Probability-based estimates of coinfection with HIV and hepatitis C virus or HIV and hepatitis B virus among key populations are generally unavailable, although several biobehavioural surveys have conducted hepatitis antibody testing. Improving knowledge about coinfection will help to improve treatment programmes and help to maximize the survival of the affected populations. The numbers of people coinfected are likely to be small, with the possible exception of people who inject drugs, so the confidence intervals will be large.

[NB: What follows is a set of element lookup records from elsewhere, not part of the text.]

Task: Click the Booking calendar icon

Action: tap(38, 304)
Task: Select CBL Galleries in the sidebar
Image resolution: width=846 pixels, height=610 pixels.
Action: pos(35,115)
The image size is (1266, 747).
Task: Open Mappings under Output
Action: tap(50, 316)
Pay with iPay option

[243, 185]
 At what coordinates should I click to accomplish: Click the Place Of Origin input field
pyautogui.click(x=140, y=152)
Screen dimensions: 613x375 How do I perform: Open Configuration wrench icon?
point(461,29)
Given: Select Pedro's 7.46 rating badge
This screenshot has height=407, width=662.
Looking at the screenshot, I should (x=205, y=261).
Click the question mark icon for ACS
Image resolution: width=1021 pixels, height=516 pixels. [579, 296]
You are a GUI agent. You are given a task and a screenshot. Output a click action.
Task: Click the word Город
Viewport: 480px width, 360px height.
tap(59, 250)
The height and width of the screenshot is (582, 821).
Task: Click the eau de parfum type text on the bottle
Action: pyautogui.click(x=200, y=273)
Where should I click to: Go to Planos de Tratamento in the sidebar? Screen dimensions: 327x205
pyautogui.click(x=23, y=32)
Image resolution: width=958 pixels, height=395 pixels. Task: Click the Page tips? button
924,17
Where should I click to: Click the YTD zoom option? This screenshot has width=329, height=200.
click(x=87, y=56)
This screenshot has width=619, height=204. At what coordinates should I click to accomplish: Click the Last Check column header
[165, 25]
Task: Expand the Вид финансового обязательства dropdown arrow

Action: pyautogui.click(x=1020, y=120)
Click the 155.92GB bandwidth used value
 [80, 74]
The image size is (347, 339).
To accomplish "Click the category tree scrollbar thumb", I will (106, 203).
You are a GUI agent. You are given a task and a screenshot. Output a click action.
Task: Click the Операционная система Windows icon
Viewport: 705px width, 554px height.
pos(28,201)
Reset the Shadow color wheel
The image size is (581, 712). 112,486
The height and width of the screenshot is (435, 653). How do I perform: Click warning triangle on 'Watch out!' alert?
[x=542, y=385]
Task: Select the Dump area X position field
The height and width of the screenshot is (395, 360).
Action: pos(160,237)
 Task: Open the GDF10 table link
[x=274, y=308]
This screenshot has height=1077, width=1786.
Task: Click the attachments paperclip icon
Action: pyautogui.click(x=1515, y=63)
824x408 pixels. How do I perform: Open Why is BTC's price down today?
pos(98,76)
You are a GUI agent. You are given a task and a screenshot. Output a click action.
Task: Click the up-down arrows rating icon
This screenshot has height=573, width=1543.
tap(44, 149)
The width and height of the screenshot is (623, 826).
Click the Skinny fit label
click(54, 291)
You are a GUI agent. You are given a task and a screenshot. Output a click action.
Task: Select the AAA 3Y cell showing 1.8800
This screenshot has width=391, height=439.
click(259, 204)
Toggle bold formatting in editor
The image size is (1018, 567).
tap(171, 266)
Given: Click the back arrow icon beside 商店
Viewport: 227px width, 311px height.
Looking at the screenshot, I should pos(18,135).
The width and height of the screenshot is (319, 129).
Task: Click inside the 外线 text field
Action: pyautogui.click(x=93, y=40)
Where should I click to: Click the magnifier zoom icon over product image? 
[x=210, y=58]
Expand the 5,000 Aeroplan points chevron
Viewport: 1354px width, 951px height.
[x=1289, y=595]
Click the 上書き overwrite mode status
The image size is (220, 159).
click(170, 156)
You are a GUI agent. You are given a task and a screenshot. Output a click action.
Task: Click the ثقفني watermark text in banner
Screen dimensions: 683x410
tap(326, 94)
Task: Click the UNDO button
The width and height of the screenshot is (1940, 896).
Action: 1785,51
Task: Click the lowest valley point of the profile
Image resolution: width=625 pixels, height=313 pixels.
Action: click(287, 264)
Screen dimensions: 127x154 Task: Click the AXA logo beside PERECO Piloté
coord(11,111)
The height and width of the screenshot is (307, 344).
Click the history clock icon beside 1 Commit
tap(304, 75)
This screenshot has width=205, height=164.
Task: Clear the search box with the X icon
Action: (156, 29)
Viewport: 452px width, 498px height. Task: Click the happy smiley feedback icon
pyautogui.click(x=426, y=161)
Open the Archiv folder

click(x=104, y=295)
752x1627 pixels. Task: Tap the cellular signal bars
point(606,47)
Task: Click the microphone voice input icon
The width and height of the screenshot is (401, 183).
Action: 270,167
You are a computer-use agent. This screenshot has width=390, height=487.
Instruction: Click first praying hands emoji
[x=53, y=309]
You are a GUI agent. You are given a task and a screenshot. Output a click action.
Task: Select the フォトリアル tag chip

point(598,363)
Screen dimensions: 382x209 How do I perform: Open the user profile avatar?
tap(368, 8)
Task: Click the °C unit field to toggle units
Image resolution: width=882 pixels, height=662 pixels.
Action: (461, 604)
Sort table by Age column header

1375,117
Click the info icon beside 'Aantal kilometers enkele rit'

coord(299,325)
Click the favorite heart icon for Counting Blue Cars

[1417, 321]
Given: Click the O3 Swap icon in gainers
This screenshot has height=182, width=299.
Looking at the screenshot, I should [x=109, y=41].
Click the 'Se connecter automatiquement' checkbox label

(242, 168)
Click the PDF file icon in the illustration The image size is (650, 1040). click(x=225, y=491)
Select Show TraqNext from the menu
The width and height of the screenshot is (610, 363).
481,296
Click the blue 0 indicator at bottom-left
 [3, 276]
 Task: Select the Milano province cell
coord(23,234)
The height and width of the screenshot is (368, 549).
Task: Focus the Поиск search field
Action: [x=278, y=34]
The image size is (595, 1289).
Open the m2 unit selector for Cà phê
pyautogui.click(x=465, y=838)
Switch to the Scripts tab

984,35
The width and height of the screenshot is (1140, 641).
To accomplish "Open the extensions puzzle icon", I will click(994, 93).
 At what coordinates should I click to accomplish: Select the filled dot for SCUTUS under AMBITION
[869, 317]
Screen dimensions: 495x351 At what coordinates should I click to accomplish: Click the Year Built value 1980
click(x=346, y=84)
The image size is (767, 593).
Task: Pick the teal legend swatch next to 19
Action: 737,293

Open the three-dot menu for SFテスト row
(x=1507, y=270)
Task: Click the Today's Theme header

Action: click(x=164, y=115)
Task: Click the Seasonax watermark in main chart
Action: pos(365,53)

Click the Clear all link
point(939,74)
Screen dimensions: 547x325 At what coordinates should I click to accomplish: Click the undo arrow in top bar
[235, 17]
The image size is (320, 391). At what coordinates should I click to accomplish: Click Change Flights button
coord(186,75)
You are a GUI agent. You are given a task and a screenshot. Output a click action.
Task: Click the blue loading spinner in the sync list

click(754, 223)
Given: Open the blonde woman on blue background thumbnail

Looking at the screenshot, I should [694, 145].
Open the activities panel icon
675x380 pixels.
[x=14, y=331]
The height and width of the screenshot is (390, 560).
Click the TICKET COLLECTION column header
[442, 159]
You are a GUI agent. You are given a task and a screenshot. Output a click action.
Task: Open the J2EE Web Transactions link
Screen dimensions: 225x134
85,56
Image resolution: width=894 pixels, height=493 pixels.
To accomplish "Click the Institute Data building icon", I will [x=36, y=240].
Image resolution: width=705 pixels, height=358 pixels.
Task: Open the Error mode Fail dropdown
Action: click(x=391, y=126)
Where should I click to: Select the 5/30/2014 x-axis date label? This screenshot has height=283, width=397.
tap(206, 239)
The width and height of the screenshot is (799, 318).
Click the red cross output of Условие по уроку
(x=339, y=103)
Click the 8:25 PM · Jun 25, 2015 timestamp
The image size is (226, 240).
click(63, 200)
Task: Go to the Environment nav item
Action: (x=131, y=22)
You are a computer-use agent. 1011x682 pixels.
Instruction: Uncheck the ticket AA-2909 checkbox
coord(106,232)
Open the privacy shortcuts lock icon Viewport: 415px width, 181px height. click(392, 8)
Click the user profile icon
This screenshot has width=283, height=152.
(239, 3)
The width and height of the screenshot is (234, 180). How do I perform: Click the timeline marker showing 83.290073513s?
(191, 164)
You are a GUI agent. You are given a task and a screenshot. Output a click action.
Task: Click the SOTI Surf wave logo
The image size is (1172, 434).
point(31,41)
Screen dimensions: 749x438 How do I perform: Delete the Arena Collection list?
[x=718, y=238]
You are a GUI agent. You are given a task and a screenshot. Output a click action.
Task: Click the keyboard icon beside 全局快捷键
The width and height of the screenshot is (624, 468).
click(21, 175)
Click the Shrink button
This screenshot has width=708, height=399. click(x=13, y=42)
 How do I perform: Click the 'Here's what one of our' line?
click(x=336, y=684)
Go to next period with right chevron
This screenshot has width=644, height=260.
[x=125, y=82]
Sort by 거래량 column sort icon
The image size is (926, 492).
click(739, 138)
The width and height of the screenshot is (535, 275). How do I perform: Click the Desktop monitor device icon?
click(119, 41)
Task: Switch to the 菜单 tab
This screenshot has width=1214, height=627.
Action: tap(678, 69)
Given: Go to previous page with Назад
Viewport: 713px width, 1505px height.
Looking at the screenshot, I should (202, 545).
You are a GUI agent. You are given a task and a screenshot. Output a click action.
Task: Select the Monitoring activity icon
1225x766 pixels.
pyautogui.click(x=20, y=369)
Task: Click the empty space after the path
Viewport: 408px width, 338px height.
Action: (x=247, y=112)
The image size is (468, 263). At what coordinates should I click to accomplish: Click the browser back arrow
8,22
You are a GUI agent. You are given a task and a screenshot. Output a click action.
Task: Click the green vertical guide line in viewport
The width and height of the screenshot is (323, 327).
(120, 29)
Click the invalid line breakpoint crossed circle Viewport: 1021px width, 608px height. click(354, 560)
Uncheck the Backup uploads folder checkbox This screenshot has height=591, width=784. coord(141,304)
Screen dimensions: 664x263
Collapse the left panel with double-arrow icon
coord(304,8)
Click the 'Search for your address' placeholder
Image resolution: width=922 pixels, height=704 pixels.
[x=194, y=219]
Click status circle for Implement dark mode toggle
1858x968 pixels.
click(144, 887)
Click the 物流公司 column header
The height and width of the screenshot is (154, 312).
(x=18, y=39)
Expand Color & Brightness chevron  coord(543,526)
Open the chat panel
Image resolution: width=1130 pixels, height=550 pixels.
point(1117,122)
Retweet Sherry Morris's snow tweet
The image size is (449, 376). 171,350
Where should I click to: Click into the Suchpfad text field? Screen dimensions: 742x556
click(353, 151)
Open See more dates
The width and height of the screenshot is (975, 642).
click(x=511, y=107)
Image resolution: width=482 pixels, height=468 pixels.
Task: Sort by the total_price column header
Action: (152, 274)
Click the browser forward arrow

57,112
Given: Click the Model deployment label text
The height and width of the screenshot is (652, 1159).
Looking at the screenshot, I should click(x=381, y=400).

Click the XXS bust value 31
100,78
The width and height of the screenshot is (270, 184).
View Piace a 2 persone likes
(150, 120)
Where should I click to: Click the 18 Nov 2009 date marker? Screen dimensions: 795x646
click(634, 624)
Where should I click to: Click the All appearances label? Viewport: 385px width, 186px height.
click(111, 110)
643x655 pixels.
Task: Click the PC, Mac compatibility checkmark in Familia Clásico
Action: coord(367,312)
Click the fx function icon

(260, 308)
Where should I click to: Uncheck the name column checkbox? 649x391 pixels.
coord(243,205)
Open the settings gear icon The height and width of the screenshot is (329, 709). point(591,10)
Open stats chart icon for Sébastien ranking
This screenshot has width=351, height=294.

Global HIV Strategic Information Working Group. 2017. Biobehavioural survey guidelines for populations at risk for HIV. Geneva: World Health Organization, 2017 (http://apps.who.int/iris/bitstream/handle/10665/258924/9789241513012-eng.pdf).
United Nations Office on Drugs and Crime, International Network of People Who Use Drugs, UNAIDS, United Nations Development Programme, United Nations Population Fund, World Health Organization et al. Implementing comprehensive HIV and HCV programmes with people who inject drugs: practical guidance for collaborative interventions. Vienna: United Nations Office on Drugs and Crime; 2017 (https://www.inpud.net/en/iduit-implementing-comprehensive-hiv-and-hcv-pr...).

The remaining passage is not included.